Subsequent Decisions Have Not Contradicted GMC Delco
The cases cited by OSHA in the proposed rule in support of the amendment are not cases in which courts agreed with a different interpretation of the standard. In both cases, the Review Commission undertook a similar analysis as the Commission did in GMC Delco. The decisions only differ in outcome because the activities at issue were fundamentally different.
The Review Commission found that the activities at issue in Burkes Mechanical fell under the ambit of the LOTO standard presumably because employees bypassed a guard and did not deenergize the moving parts of the equipment that created a zone of danger to which employees were exposed.11 In such circumstances, OSHA’s machine guarding and LOTO standards work in tandem to require employers to either guard the zone of danger or deenergize the equipment.

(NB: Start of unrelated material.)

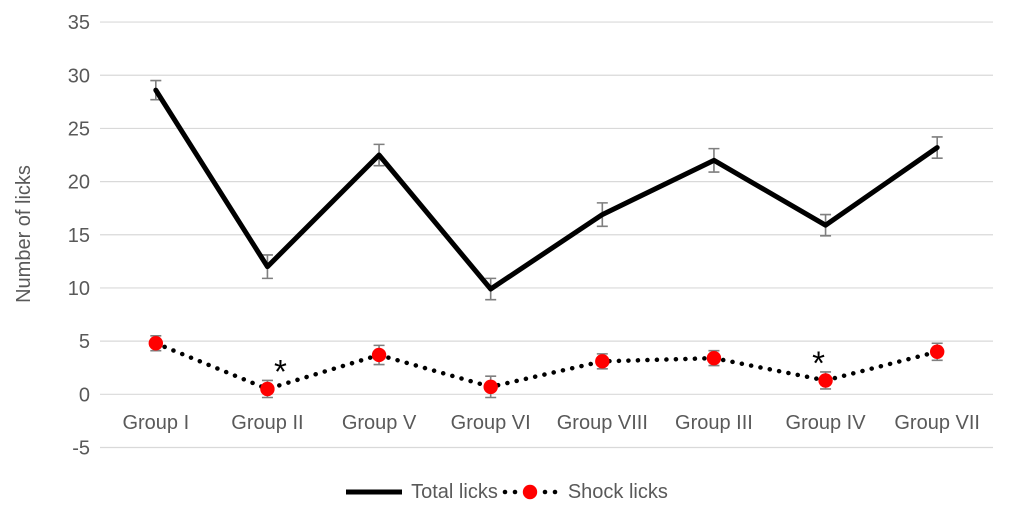 The image size is (1011, 514). I want to click on x-category-label: Group VI, so click(491, 423).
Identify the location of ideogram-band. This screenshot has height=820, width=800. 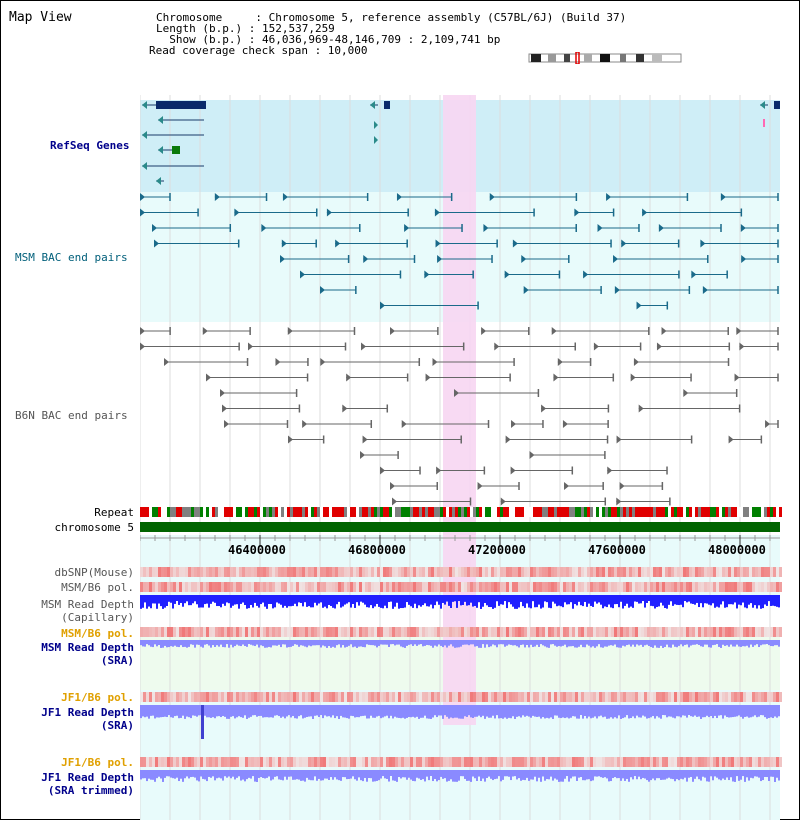
(640, 58).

If employers chose the latter, the equipment must be locked out if it could unexpectedly energize or start up. Burkes Mechanical failed to require employees to either work behind a guard or deenergize the equipment before bypassing a guard.
In Otis Elevator, the Review Commission found that the employee was exposed to the possible unexpected energization or start up of equipment because the energization at issue occurred suddenly and without warning, which distinguished the case from the lengthy start-up procedures and warning signals that were present in GMC Delco.12 In reaching its decision, the Commission quoted and relied upon the definition of “unexpected” from GMC Delco: “‘Energization is ‘unexpected’ in the absence of some mechanism to provide adequate notice of machine activation.’”13
The cases OSHA cites in its rulemaking proposal are not the result of confusion. They are merely the result of different facts. OSHA is not just attempting to eliminate confusion. OSHA is attempting to significantly broaden the fundamental scope of the LOTO standard.
OSHA is, of course, permitted to broaden the scope of its LOTO standard provided that it follows proper notice and comment requirements of the rulemaking process under the Administrative Procedures Act. The regulated community should be aware that despite OSHA’s attempt to downplay the significance of its proposal, the proposed amendment to the LOTO standard will have a significant impact on the scope and application of the LOTO standard, which would require managers to reevaluate their LOTO programs and procedures.
Employers have until December 5, 2016 to submit comments. Instructions for doing so are contained in the beginning of proposed rule.
1 54 Fed. Reg. 36644-01.
2 29 C.F.R. § 1910.147(a)(1)(i).
3 81 Fed. Reg. 68,503.
4 Id. at 68,507.
5 Secretary of Labor v. Gen. Motors Corp., Delco Chassis Div., OSHRC Docket Nos. 91-2973, 91-3116, and 91-3117 (June 7, 1993).
7Secretary of Labor v. Gen. Motors Corp., Delco Chassis Div., OSHRC Docket Nos. 91-2973, 91-3116, and 91-3117 (Apr. 26, 1995).
9 Reich v. Gen. Motors Corp., 89 F.3d 313, 315-16 (6th Cir. 1996).
10 Id. 89 F.3d at 316.
11 Secretary of Labor v. Burkes Mechanical, OSHRC Docket No. 04-0475 (Feb. 4, 2005); Secretary of Labor v. Burkes Mechanical, OSHRC Docket No. 04-0475 (July 12, 2007).
12 Secretary of Labor v. Otis Elevator Co., OSHRC Docket No. 09-1278 (Apr. 8, 2013).